Poll: Workers at mining's coalface fear job automation


New data from the MPi Polling Centre shows mine workers more worried about automation than a year ago.

Last month’s poll conducted via the Mining People Polling/Media Centre asked the question:

How do you feel about the impact of increasing automation throughout the mining industry?

We received an excellent response, with 640 individual votes cast as follows:

I am somewhat worried/concerned    258 40.31%
I am excited/optimistic     226 41.56%
I really don’t have a strong view either way 116 18.13%

What has changed in 12 months?

We asked the industry the same question 12 months ago. But given that significantly more is being written about industry automation and its impact on mining jobs in recent times, we were keen to know if that publicity is causing people’s views to change.

Here are the results from a year ago, when we had 374 votes cast:

I am somewhat worried/concerned    131 35.03%
I am excited/optimistic     176 47.06%
I really don’t have a strong view either way 67 17.91%

As we can see, over the past 12 months the percentage of people declaring some concern has gone up, with those expressing optimism reducing by the same amount.

The proportion of those who don’t have a strong view was unchanged at a relatively low 18%.

Supervisors and managers versus frontline mine workers

As we reported recently, our new polling software enables us to analyse voters according to other factors, and as such we grouped the results according to voter seniority. This is where things get a bit more revealing.

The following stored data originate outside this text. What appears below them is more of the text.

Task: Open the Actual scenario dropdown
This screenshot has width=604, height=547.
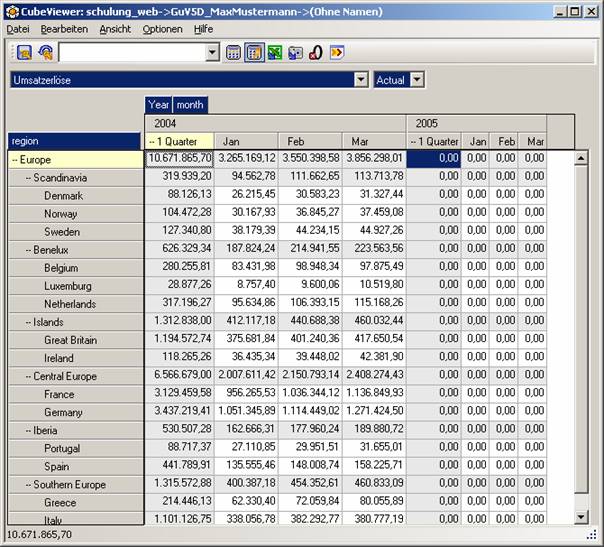Action: coord(417,79)
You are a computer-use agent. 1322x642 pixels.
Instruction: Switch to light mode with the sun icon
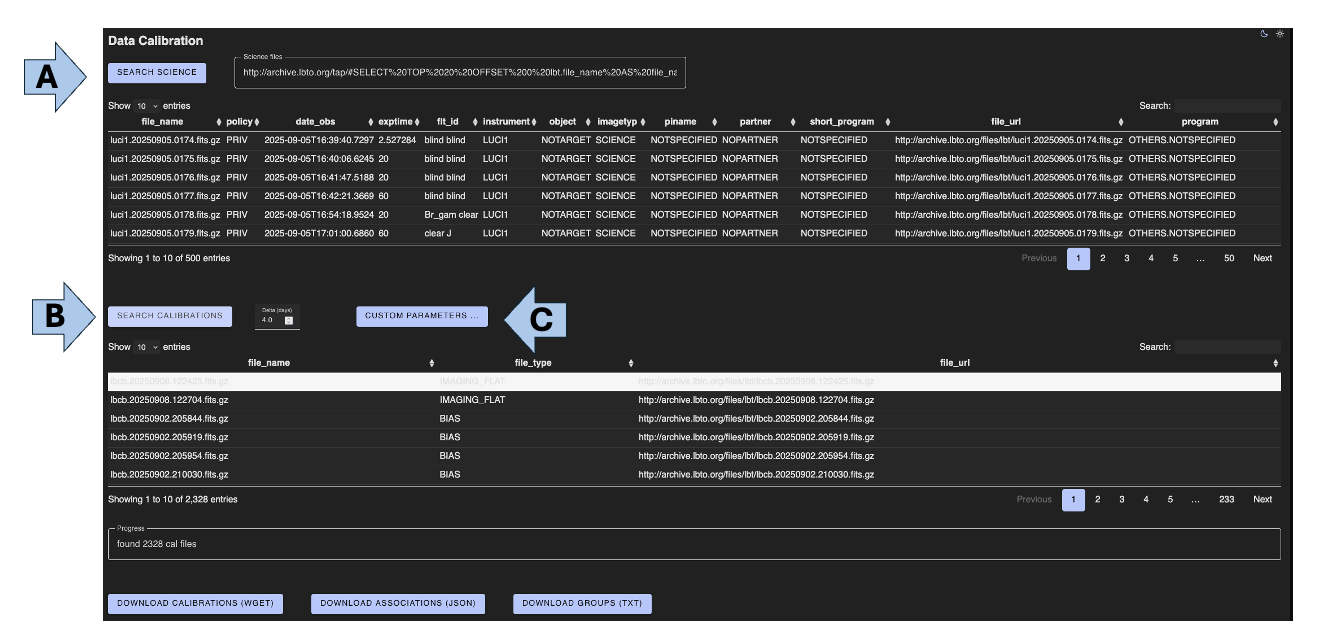[1279, 34]
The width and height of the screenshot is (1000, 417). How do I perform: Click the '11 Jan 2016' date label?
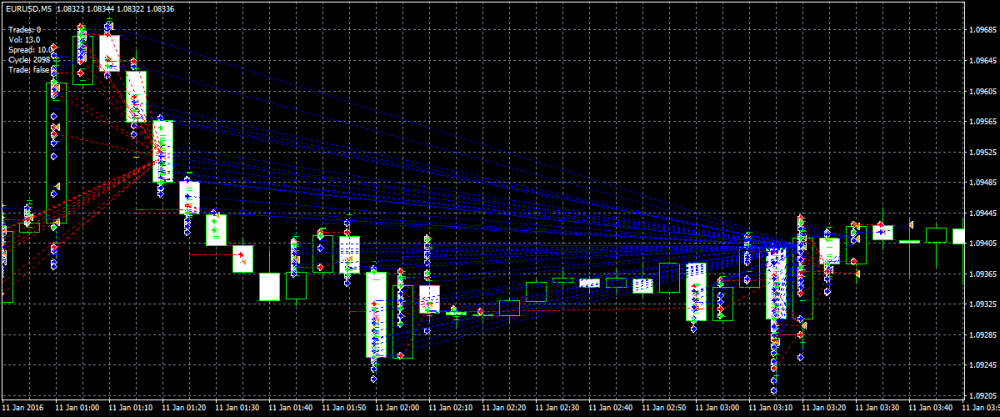point(23,408)
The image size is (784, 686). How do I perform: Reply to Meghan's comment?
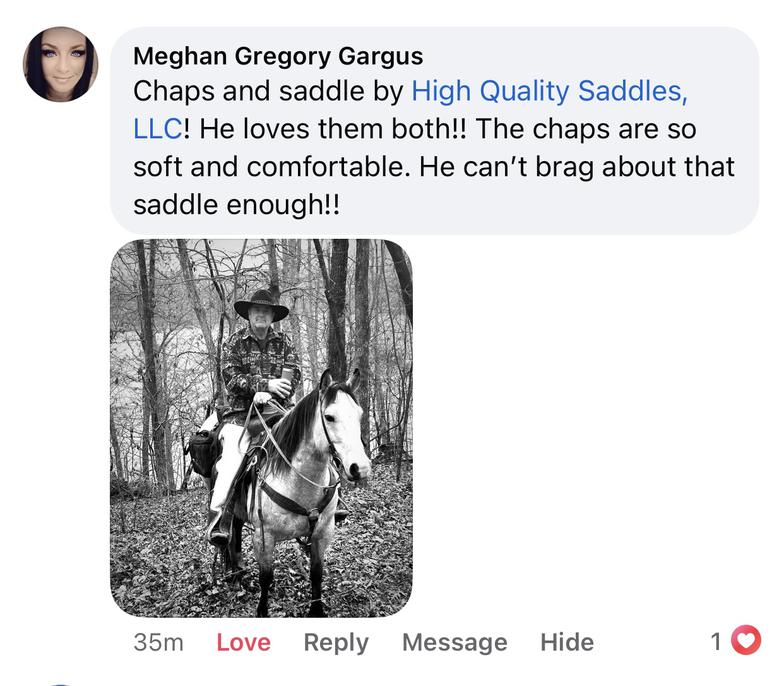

There was a good sample of each group who responded as follows:

Of the 272 mining supervisors/managers who responded:

I am somewhat worried/concerned    90 33.09%
I am excited/optimistic     142 52.21%
I really don’t have a strong view either way 40 14.70%

Of the 368 non-supervisors/managers who responded:

I am somewhat worried/concerned    168 45.65%
I am excited/optimistic     124 33.70%
I really don’t have a strong view either way 76 20.65%

RELATED: How is mining automation affecting job prospects

Our summary of our mining industry automation survey

The fear element in those who are not supervisors and managers is quite a bit higher than the rest. This makes sense when you consider that, at this stage at least, most of the jobs that have been talked about as being ripe for replacement with automation are focused on the operation of mobile equipment.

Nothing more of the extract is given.